**What needs to be done:**
Each line from the one with "The width and height of the screenshot is (1568, 748)." to the final line of the data must be reproduced exactly, and no other line may appear.

**Records supplied:**
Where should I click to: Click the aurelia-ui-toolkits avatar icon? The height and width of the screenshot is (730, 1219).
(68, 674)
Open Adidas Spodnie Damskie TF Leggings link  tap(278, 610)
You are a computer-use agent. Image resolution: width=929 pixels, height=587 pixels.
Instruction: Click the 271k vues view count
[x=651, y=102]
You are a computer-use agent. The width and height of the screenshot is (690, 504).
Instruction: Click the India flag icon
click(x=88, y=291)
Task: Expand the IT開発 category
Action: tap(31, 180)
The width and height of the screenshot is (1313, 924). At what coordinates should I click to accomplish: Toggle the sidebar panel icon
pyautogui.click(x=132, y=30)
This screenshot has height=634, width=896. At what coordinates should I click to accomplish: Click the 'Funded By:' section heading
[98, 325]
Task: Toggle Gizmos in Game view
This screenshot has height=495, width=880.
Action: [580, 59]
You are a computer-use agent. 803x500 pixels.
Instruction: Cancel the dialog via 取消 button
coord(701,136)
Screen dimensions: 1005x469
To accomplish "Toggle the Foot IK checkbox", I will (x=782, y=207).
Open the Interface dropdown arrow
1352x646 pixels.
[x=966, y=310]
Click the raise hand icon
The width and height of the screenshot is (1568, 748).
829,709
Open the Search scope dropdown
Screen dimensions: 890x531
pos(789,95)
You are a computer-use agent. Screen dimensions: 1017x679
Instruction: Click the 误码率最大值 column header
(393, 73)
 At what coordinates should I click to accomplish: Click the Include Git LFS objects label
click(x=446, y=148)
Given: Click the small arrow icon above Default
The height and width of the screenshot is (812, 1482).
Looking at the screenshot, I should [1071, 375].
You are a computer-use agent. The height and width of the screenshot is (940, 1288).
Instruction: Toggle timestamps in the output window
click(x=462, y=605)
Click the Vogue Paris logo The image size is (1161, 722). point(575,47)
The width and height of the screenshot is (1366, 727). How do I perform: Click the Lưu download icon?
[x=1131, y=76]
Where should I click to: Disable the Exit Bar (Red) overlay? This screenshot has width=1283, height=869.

**Response area:**
The width and height of the screenshot is (1568, 748).
829,709
Open the Search scope dropdown
Screen dimensions: 890x531
pos(789,95)
You are a computer-use agent. Screen dimensions: 1017x679
Instruction: Click the 误码率最大值 column header
(393, 73)
 At what coordinates should I click to accomplish: Click the Include Git LFS objects label
click(x=446, y=148)
Given: Click the small arrow icon above Default
The height and width of the screenshot is (812, 1482).
Looking at the screenshot, I should [1071, 375].
You are a computer-use agent. The height and width of the screenshot is (940, 1288).
Instruction: Toggle timestamps in the output window
click(x=462, y=605)
Click the Vogue Paris logo The image size is (1161, 722). point(575,47)
The width and height of the screenshot is (1366, 727). How do I perform: Click the Lưu download icon?
[x=1131, y=76]
Where should I click to: Disable the Exit Bar (Red) overlay? This screenshot has width=1283, height=869.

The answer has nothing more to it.